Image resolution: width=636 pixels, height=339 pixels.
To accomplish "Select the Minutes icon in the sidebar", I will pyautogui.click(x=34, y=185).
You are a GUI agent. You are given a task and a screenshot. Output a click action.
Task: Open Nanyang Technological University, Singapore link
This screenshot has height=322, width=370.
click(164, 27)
---
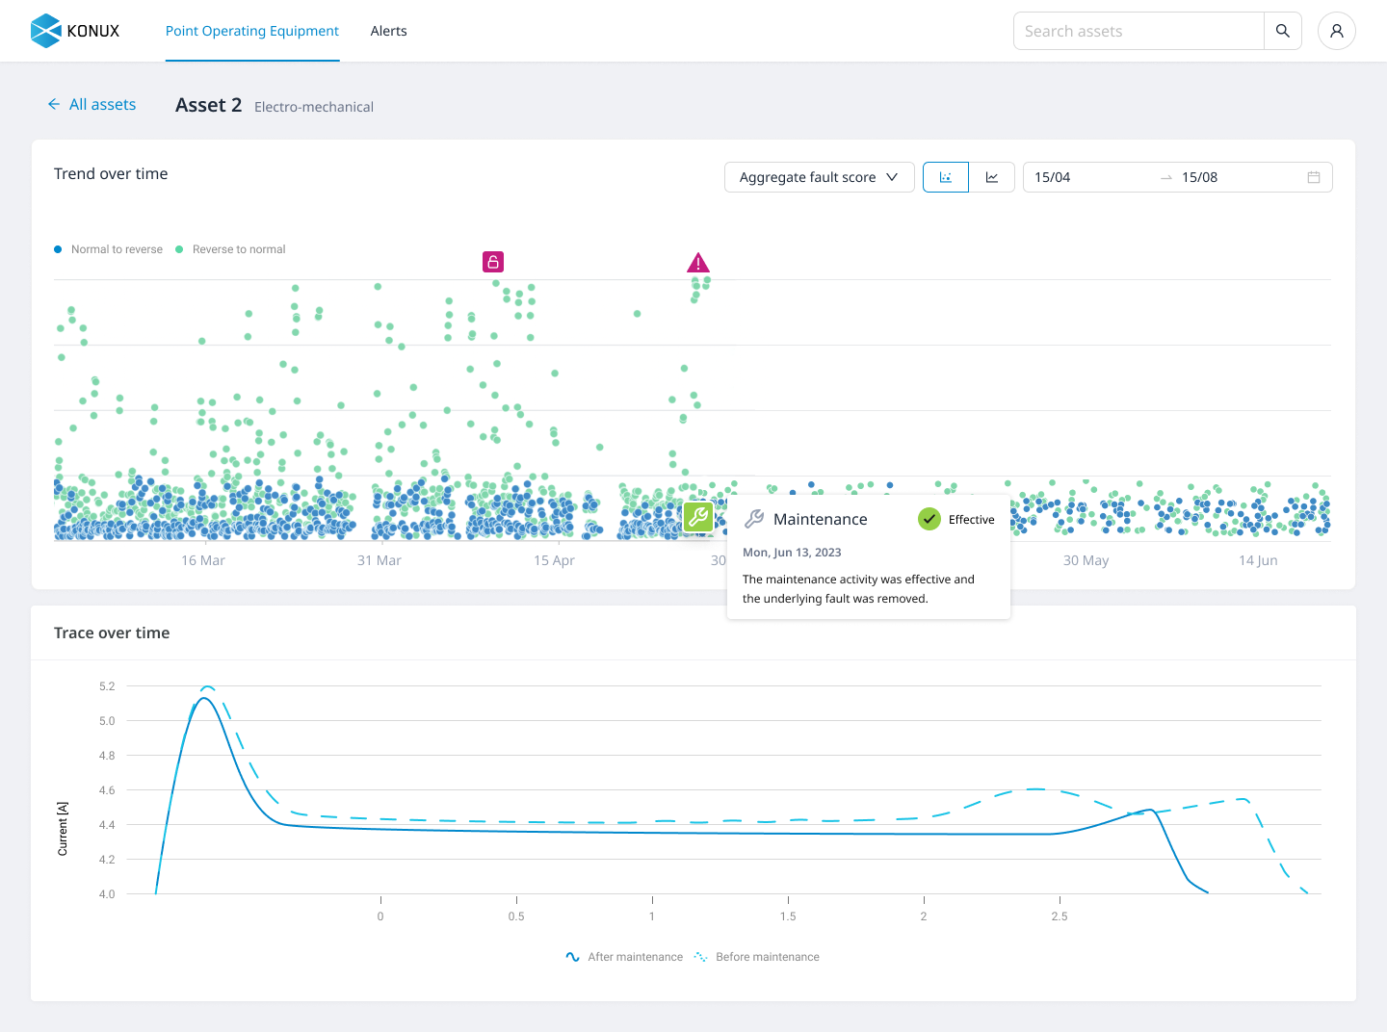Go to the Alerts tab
==
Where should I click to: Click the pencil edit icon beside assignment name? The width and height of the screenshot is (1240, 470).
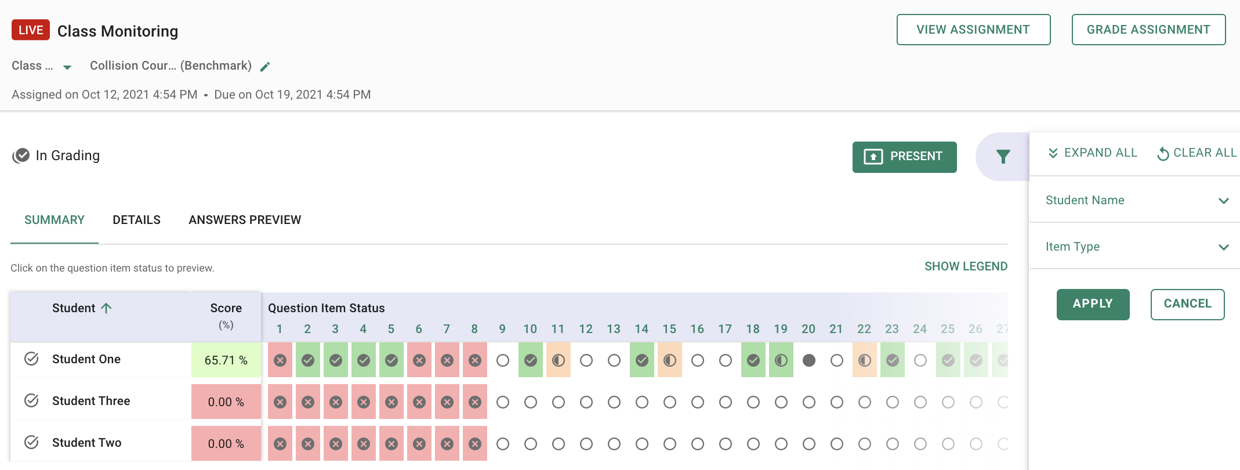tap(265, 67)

## [Task statement]
Everything above from the line containing "Image resolution: width=636" down to the line containing "You are a GUI" should be copied exactly, both end lines included, and nothing else.

## [Result for this exercise]
Image resolution: width=636 pixels, height=339 pixels.
To accomplish "Select the Minutes icon in the sidebar", I will pyautogui.click(x=34, y=185).
You are a GUI agent. You are given a task and a screenshot. Output a click action.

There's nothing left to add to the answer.